▸ **Exercise objective**
Give the listing below as a Markdown table with columns Row and Line, leaving out blank lines. Begin at the start of the listing and stop after the line that contains "Looking at the screenshot, I should (x=390, y=616).".

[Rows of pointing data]
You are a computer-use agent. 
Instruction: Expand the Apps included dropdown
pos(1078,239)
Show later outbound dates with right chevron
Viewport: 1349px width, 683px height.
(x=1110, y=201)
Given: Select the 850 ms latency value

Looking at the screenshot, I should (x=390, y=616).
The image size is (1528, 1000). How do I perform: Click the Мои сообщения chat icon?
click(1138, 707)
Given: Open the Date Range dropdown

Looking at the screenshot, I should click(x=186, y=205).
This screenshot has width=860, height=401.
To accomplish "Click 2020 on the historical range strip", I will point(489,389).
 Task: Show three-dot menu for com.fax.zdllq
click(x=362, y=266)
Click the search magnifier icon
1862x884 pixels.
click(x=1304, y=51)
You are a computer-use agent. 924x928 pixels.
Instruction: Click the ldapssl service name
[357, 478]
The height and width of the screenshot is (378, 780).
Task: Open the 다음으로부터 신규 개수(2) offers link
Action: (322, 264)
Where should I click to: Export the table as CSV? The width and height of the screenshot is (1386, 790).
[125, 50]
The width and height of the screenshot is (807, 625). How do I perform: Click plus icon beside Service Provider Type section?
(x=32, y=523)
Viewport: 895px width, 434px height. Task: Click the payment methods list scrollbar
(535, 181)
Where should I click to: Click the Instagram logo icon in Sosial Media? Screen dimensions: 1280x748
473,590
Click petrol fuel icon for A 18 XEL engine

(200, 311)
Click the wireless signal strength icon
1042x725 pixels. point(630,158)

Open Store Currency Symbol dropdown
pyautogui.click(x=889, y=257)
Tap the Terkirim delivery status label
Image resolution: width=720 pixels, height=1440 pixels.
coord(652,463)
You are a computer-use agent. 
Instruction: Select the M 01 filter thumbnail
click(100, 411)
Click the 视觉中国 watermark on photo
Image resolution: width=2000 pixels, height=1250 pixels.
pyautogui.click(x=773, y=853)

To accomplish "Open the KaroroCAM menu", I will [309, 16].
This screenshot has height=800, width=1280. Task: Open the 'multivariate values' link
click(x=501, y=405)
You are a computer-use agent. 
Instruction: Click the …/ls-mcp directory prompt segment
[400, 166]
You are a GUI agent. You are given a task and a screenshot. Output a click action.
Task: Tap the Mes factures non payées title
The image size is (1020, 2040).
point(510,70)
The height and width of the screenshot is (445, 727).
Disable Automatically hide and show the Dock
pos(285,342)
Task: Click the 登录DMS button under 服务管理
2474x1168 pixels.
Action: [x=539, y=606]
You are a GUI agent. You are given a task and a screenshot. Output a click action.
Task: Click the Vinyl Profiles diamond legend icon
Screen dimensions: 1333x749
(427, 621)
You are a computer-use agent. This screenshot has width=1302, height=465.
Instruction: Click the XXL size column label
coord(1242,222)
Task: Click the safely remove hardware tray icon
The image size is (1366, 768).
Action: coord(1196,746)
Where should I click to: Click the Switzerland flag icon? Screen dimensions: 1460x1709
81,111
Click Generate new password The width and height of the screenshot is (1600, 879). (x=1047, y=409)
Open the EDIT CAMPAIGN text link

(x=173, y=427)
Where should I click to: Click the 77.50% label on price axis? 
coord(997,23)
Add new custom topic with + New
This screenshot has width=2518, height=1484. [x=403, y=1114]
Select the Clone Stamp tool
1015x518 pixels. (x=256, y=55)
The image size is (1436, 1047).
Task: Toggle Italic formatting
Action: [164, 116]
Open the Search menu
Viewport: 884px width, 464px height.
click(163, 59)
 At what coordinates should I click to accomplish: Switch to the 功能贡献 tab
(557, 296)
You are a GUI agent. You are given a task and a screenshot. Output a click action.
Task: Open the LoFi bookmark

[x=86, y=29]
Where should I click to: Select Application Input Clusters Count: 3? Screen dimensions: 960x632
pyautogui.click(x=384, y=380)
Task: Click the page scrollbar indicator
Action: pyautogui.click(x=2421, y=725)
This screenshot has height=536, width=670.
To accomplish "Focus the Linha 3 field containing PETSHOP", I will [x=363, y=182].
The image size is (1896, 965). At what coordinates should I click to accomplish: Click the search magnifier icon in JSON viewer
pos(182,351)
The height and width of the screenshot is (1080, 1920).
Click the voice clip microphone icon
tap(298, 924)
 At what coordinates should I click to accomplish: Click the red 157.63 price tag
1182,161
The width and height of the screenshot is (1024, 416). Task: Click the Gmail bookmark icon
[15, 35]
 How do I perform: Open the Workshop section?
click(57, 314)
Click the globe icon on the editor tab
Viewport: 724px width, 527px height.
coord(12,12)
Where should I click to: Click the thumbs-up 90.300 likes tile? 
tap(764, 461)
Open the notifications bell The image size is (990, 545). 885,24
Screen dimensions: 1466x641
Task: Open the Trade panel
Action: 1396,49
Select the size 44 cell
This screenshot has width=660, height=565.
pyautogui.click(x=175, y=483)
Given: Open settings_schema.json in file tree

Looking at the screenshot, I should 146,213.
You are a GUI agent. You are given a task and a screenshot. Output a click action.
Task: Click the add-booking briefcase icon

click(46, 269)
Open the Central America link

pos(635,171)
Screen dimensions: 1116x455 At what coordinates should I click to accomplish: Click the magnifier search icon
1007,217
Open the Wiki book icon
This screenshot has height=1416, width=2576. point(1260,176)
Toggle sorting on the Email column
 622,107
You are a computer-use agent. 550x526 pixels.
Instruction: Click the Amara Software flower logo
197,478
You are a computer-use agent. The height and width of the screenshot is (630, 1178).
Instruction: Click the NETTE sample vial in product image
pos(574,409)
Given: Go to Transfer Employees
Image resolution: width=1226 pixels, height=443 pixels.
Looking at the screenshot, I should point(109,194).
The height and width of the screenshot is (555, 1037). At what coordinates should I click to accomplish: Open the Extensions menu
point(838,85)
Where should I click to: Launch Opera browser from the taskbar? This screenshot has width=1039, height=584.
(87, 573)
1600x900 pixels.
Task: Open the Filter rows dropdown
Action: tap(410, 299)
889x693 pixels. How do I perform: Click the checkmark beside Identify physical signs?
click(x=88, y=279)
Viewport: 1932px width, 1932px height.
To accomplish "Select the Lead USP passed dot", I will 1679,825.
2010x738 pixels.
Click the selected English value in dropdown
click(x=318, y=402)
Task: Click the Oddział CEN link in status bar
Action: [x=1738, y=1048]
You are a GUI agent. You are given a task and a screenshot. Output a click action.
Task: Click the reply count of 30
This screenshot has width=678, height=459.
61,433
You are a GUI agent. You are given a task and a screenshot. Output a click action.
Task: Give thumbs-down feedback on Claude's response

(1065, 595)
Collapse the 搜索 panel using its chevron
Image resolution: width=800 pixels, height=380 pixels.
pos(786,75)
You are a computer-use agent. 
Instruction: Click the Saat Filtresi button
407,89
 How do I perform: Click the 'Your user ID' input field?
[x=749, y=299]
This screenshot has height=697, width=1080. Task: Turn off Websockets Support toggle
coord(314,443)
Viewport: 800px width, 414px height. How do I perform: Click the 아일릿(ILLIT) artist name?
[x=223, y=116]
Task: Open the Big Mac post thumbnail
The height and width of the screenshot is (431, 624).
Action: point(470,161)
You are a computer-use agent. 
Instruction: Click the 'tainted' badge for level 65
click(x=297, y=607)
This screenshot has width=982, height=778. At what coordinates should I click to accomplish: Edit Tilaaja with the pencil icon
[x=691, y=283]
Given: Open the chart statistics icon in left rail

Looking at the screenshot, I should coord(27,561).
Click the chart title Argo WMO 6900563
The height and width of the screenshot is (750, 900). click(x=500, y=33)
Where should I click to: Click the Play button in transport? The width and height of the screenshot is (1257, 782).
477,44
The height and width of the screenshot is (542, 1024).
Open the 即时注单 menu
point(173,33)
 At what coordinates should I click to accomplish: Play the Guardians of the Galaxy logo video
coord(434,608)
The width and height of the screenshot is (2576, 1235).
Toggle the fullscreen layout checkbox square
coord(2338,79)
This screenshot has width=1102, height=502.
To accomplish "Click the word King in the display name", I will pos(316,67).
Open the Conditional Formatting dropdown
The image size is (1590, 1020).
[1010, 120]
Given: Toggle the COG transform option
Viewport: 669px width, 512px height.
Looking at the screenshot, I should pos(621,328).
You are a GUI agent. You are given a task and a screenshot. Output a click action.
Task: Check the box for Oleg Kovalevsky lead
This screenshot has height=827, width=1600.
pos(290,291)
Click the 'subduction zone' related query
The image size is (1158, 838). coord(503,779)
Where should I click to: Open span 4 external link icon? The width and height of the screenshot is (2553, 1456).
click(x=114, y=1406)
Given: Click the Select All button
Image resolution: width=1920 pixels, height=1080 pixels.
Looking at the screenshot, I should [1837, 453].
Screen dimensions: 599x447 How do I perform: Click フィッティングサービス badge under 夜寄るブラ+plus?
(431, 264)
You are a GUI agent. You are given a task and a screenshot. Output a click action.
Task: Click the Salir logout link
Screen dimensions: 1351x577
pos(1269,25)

▸ **Response for this exercise**
| Row | Line |
|---|---|
| 1 | You are a computer-use agent.  |
| 2 | Instruction: Expand the Apps included dropdown |
| 3 | pos(1078,239) |
| 4 | Show later outbound dates with right chevron |
| 5 | Viewport: 1349px width, 683px height. |
| 6 | (x=1110, y=201) |
| 7 | Given: Select the 850 ms latency value |
| 8 | Looking at the screenshot, I should (x=390, y=616). |